Adversarial Explainability: Utilizing Explainable Machine Learning in Bypassing IoT Botnet Detection Systems

TL;DR

This paper presents a novel adversarial attack leveraging explainable AI to evade IoT botnet detection systems, demonstrating that minimal feature alterations can completely bypass detection in blackbox scenarios.

Contribution

It introduces a new attack method that uses explainability to craft adversarial samples capable of evading IoT botnet detection systems.

Findings

Achieved 0% detection rate with adversarial samples

Altered only one feature to bypass detection

Effective in blackbox setting

Abstract

Botnet detection based on machine learning have witnessed significant leaps in recent years, with the availability of large and reliable datasets that are extracted from real-life scenarios.
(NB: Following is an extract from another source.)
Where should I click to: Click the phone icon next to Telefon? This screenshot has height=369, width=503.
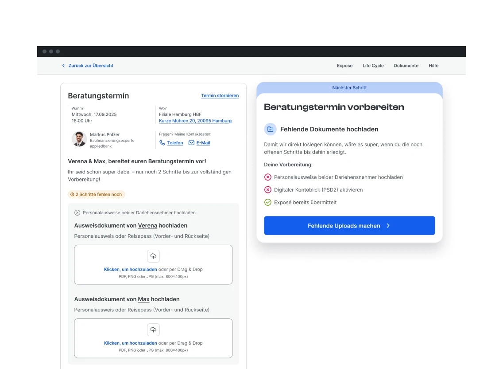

Consequently, adversarial attacks on machine learning-based cybersecurity systems are posing a significant threat to the practicality of these solutions. In this paper, we introduce a novel attack that utilizes machine learning model's explainability in evading detection by botnet detection systems. The proposed attack utilizes information obtained from model's explainability to build adversarial samples that can evade detection in a blackbox setting. The proposed attack was tested on a trained IoT botnet detection systems and was capable of bypassing the botnet detection with 0% detection by altering one feature only to generate the adversarial samples.